*** RECORDS PROVIDED Section Begins ***
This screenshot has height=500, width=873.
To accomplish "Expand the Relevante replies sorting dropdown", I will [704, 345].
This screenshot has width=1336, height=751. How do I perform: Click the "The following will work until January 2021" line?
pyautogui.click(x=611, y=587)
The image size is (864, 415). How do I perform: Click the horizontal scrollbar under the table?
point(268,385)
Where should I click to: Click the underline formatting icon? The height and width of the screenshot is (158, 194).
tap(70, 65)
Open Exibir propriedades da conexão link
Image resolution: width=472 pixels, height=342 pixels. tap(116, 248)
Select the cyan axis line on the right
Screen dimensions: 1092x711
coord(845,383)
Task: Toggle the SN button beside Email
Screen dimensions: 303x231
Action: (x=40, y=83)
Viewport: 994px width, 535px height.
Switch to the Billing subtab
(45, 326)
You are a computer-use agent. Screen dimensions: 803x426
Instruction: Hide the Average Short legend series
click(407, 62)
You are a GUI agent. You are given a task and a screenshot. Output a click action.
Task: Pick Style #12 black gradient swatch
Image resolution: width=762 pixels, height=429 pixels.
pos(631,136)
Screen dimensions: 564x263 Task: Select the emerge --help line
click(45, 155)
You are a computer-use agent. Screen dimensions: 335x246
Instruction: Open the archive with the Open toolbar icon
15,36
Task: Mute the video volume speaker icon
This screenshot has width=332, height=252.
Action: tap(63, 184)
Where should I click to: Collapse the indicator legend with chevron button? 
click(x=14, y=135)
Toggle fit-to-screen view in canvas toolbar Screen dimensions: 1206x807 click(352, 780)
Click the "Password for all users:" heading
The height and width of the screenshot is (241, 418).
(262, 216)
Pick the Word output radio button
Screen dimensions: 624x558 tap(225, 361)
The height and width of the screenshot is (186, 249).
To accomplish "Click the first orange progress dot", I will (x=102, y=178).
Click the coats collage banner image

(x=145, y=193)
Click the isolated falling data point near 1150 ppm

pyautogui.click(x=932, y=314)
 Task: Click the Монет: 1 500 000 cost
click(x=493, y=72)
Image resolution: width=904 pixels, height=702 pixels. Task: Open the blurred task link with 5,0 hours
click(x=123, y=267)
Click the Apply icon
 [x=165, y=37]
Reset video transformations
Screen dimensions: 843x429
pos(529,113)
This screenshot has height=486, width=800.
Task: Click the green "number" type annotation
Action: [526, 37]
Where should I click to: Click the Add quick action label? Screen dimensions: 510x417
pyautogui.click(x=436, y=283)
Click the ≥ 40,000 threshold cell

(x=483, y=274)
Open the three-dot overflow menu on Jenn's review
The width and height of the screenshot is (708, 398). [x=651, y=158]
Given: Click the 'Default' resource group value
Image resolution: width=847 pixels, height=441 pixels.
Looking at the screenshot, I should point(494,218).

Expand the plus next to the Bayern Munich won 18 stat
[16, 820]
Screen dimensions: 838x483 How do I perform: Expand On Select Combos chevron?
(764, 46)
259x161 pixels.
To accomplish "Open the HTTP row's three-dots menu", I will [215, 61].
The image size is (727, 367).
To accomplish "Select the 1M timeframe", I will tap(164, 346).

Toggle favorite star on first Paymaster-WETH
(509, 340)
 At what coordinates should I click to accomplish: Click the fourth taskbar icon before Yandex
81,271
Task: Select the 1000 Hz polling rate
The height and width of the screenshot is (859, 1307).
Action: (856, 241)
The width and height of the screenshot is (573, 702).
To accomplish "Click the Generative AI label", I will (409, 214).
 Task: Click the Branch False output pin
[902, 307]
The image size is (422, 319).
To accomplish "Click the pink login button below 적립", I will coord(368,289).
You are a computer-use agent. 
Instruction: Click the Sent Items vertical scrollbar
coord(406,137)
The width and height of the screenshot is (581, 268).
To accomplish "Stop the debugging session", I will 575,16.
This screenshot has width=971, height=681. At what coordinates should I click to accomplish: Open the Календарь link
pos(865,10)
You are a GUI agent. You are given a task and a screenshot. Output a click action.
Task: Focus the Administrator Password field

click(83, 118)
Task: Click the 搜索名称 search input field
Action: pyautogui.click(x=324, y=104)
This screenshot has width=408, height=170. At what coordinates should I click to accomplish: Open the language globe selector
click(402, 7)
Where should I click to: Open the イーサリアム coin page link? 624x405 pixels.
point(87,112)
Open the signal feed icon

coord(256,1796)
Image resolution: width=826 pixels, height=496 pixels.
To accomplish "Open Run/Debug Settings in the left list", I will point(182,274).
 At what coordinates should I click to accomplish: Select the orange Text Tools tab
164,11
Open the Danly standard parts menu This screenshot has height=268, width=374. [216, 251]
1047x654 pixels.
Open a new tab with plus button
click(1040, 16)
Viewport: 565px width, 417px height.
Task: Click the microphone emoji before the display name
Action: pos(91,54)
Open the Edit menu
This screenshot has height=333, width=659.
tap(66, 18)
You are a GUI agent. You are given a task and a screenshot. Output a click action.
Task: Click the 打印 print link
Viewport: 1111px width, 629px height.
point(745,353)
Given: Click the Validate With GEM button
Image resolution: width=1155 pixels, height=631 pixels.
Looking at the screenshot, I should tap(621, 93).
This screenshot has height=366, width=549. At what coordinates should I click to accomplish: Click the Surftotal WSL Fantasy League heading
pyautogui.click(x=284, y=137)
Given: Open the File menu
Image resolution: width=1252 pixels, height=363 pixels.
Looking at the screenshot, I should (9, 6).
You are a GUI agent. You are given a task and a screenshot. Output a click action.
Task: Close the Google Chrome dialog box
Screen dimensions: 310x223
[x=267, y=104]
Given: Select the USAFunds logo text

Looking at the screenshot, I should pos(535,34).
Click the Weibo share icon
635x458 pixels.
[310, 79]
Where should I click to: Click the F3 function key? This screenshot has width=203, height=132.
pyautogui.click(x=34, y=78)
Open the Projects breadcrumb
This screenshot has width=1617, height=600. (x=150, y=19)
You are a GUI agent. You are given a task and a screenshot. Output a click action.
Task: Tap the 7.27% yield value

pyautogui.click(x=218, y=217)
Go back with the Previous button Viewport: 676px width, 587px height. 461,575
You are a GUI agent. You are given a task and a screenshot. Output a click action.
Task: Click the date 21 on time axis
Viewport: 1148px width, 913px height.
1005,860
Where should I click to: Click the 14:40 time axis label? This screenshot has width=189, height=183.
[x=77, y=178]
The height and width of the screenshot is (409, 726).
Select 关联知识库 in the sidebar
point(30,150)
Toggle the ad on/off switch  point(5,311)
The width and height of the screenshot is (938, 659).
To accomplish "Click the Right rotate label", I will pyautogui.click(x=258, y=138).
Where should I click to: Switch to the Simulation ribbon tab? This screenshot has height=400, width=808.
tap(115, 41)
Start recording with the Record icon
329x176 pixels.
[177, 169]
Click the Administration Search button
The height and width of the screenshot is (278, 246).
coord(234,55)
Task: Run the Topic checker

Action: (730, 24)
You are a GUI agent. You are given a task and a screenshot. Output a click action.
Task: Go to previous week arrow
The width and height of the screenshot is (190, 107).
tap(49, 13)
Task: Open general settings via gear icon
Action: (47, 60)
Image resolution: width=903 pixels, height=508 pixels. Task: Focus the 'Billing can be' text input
*** RECORDS PROVIDED Section Ends ***
### EXERCISE
Nothing should be omitted or altered. Retype the records exactly.

### TASK OUTPUT
This screenshot has height=500, width=873.
To accomplish "Expand the Relevante replies sorting dropdown", I will [704, 345].
This screenshot has width=1336, height=751. How do I perform: Click the "The following will work until January 2021" line?
pyautogui.click(x=611, y=587)
The image size is (864, 415). How do I perform: Click the horizontal scrollbar under the table?
point(268,385)
Where should I click to: Click the underline formatting icon? The height and width of the screenshot is (158, 194).
tap(70, 65)
Open Exibir propriedades da conexão link
Image resolution: width=472 pixels, height=342 pixels. tap(116, 248)
Select the cyan axis line on the right
Screen dimensions: 1092x711
coord(845,383)
Task: Toggle the SN button beside Email
Screen dimensions: 303x231
Action: (x=40, y=83)
Viewport: 994px width, 535px height.
Switch to the Billing subtab
(45, 326)
You are a computer-use agent. Screen dimensions: 803x426
Instruction: Hide the Average Short legend series
click(407, 62)
You are a GUI agent. You are given a task and a screenshot. Output a click action.
Task: Pick Style #12 black gradient swatch
Image resolution: width=762 pixels, height=429 pixels.
pos(631,136)
Screen dimensions: 564x263 Task: Select the emerge --help line
click(45, 155)
You are a computer-use agent. Screen dimensions: 335x246
Instruction: Open the archive with the Open toolbar icon
15,36
Task: Mute the video volume speaker icon
This screenshot has width=332, height=252.
Action: tap(63, 184)
Where should I click to: Collapse the indicator legend with chevron button? 
click(x=14, y=135)
Toggle fit-to-screen view in canvas toolbar Screen dimensions: 1206x807 click(352, 780)
Click the "Password for all users:" heading
The height and width of the screenshot is (241, 418).
(262, 216)
Pick the Word output radio button
Screen dimensions: 624x558 tap(225, 361)
The height and width of the screenshot is (186, 249).
To accomplish "Click the first orange progress dot", I will (x=102, y=178).
Click the coats collage banner image

(x=145, y=193)
Click the isolated falling data point near 1150 ppm

pyautogui.click(x=932, y=314)
 Task: Click the Монет: 1 500 000 cost
click(x=493, y=72)
Image resolution: width=904 pixels, height=702 pixels. Task: Open the blurred task link with 5,0 hours
click(x=123, y=267)
Click the Apply icon
 [x=165, y=37]
Reset video transformations
Screen dimensions: 843x429
pos(529,113)
This screenshot has height=486, width=800.
Task: Click the green "number" type annotation
Action: [526, 37]
Where should I click to: Click the Add quick action label? Screen dimensions: 510x417
pyautogui.click(x=436, y=283)
Click the ≥ 40,000 threshold cell

(x=483, y=274)
Open the three-dot overflow menu on Jenn's review
The width and height of the screenshot is (708, 398). [x=651, y=158]
Given: Click the 'Default' resource group value
Image resolution: width=847 pixels, height=441 pixels.
Looking at the screenshot, I should point(494,218).

Expand the plus next to the Bayern Munich won 18 stat
[16, 820]
Screen dimensions: 838x483 How do I perform: Expand On Select Combos chevron?
(764, 46)
259x161 pixels.
To accomplish "Open the HTTP row's three-dots menu", I will [215, 61].
The image size is (727, 367).
To accomplish "Select the 1M timeframe", I will tap(164, 346).

Toggle favorite star on first Paymaster-WETH
(509, 340)
 At what coordinates should I click to accomplish: Click the fourth taskbar icon before Yandex
81,271
Task: Select the 1000 Hz polling rate
The height and width of the screenshot is (859, 1307).
Action: (856, 241)
The width and height of the screenshot is (573, 702).
To accomplish "Click the Generative AI label", I will (409, 214).
 Task: Click the Branch False output pin
[902, 307]
The image size is (422, 319).
To accomplish "Click the pink login button below 적립", I will coord(368,289).
You are a computer-use agent. 
Instruction: Click the Sent Items vertical scrollbar
coord(406,137)
The width and height of the screenshot is (581, 268).
To accomplish "Stop the debugging session", I will 575,16.
This screenshot has width=971, height=681. At what coordinates should I click to accomplish: Open the Календарь link
pos(865,10)
You are a GUI agent. You are given a task and a screenshot. Output a click action.
Task: Focus the Administrator Password field

click(83, 118)
Task: Click the 搜索名称 search input field
Action: pyautogui.click(x=324, y=104)
This screenshot has width=408, height=170. At what coordinates should I click to accomplish: Open the language globe selector
click(402, 7)
Where should I click to: Open the イーサリアム coin page link? 624x405 pixels.
point(87,112)
Open the signal feed icon

coord(256,1796)
Image resolution: width=826 pixels, height=496 pixels.
To accomplish "Open Run/Debug Settings in the left list", I will point(182,274).
 At what coordinates should I click to accomplish: Select the orange Text Tools tab
164,11
Open the Danly standard parts menu This screenshot has height=268, width=374. [216, 251]
1047x654 pixels.
Open a new tab with plus button
click(1040, 16)
Viewport: 565px width, 417px height.
Task: Click the microphone emoji before the display name
Action: pos(91,54)
Open the Edit menu
This screenshot has height=333, width=659.
tap(66, 18)
You are a GUI agent. You are given a task and a screenshot. Output a click action.
Task: Click the 打印 print link
Viewport: 1111px width, 629px height.
point(745,353)
Given: Click the Validate With GEM button
Image resolution: width=1155 pixels, height=631 pixels.
Looking at the screenshot, I should tap(621, 93).
This screenshot has height=366, width=549. At what coordinates should I click to accomplish: Click the Surftotal WSL Fantasy League heading
pyautogui.click(x=284, y=137)
Given: Open the File menu
Image resolution: width=1252 pixels, height=363 pixels.
Looking at the screenshot, I should (9, 6).
You are a GUI agent. You are given a task and a screenshot. Output a click action.
Task: Close the Google Chrome dialog box
Screen dimensions: 310x223
[x=267, y=104]
Given: Select the USAFunds logo text

Looking at the screenshot, I should pos(535,34).
Click the Weibo share icon
635x458 pixels.
[310, 79]
Where should I click to: Click the F3 function key? This screenshot has width=203, height=132.
pyautogui.click(x=34, y=78)
Open the Projects breadcrumb
This screenshot has width=1617, height=600. (x=150, y=19)
You are a GUI agent. You are given a task and a screenshot. Output a click action.
Task: Tap the 7.27% yield value

pyautogui.click(x=218, y=217)
Go back with the Previous button Viewport: 676px width, 587px height. 461,575
You are a GUI agent. You are given a task and a screenshot. Output a click action.
Task: Click the date 21 on time axis
Viewport: 1148px width, 913px height.
1005,860
Where should I click to: Click the 14:40 time axis label? This screenshot has width=189, height=183.
[x=77, y=178]
The height and width of the screenshot is (409, 726).
Select 关联知识库 in the sidebar
point(30,150)
Toggle the ad on/off switch  point(5,311)
The width and height of the screenshot is (938, 659).
To accomplish "Click the Right rotate label", I will pyautogui.click(x=258, y=138).
Where should I click to: Switch to the Simulation ribbon tab? This screenshot has height=400, width=808.
tap(115, 41)
Start recording with the Record icon
329x176 pixels.
[177, 169]
Click the Administration Search button
The height and width of the screenshot is (278, 246).
coord(234,55)
Task: Run the Topic checker

Action: (730, 24)
You are a GUI agent. You are given a task and a screenshot. Output a click action.
Task: Go to previous week arrow
The width and height of the screenshot is (190, 107).
tap(49, 13)
Task: Open general settings via gear icon
Action: (47, 60)
Image resolution: width=903 pixels, height=508 pixels. Task: Focus the 'Billing can be' text input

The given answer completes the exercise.